At seven o’clock Christmas night, Dom arrived at Parker’s rambling hillside contemporary and accepted a glass of homemade eggnog with a cinnamon stick in it. The burly painter’s beard, usually bushy and untamed, was neatly trimmed, and his mane of hair was newly cut and combed in honor of the holiday. Though he was more conservatively groomed and more subdued in dress than was his habit, he was every bit as ebullient as one expected him to be. “What a Christmas! Peace
and love reigned in this house today, I tell you! My cherished brother made only forty or fifty nasty and envious remarks about my success, which is not half as many as he lets loose with on a less blessed occasion.
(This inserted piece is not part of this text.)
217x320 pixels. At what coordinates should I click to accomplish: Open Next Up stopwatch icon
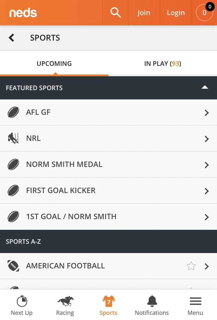click(22, 301)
My sainted half-sister, Carla, only
once
called her sister-in-law Doreen a bitch, and even that might be considered justified in light of the fact that Doreen started it by calling Carla a ‘brainless New Age crackpot full of psychobabble.’ Ah, truly a day of fellowship and caring! Not one punch thrown this year, if you can believe it. And Carla’s husband, though he got plastered as usual, did not throw up or fall down a flight of stairs, as in past years, though he did insist on doing his Bette Midler imitation at least a dozen times.”

As they moved toward a grouping of chairs by the window-wall overlooking the sea, Dom said, “I’m going on a trip, a long drive. I’ll fly to Portland and rent a car up there. Then I’ll retrace the journey I took the summer before last, from Portland down to Reno, across Nevada and half of Utah on Interstate 80, then to Mountainview.”

Dom sat down as he spoke, but Parker remained on his feet, very still. The announcement pleasantly electrified him. “What’s happened? That’s no vacation. That’s not a route you’d take for pleasure. Are you sleepwalking again? Must be. And something’s happened to convince you this is related to the changes you underwent that summer.”

“I haven’t begun sleepwalking again, but I’m sure I will, probably tonight, because I’ve thrown the damn drugs away. They weren’t curing me. I lied. I was getting hooked, Parker. I didn’t care because it seemed that being hooked was better than enduring the things I did while sleepwalking. But now all that’s changed because of these.” He held up the two notes from his unknown correspondent. “The problem’s not just within me, not just psychological. There’s something stranger at work here.” He gave the first note to Parker. His fearful state of mind was betrayed by the sheet of paper, which shook in his hand.

When the painter read it, he looked baffled.

Dom said, “It came in the mail yesterday at the post office. No return address. There was another note delivered to the house.” He explained about having typed the words “the moon” on his word processor hundreds of times in his sleep and about waking from a dream with those same words on his lips, then passed the second note to Parker.

“But if I’m the first one you’ve told about this moon thing, how could anyone have known enough to send such a note?”

“Whoever he is,” Dom said, “he knows about my sleepwalking, maybe because I’ve gone to a doctor about it—”

“You’re saying you’re being watched?”

“Apparently, to a degree. Periodically monitored if not constantly
watched. But while the monitor knows about my sleepwalking, he probably doesn’t know about my typing those words on the Displaywriter, or that I woke up repeating them in the night. Not unless he was standing beside my bed, which he wasn’t. However, he indisputably
does
know that I’ll react to ‘the moon,’ that those words’ll frighten me. So he must know what lies behind this whole crazy mess.”

At last Parker sat down on the edge of a chair. “Find him, and you’ll know what’s going on.”

“New York is a big place,” Dom said. “I have no starting point there. But when I got this first note—this business about the answer to my sleepwalking lying in the past—I realized you must be right about
this
personality crisis being tied to the previous one. The dramatic change I went through on the trip from Portland to Mountainview is somehow connected. If I make that trip again, stop at the same motels, eat in the same roadside restaurants, try to re-create it as exactly as I can…something might turn up. My memory might be jogged.”

“But how could you have forgotten something so major?”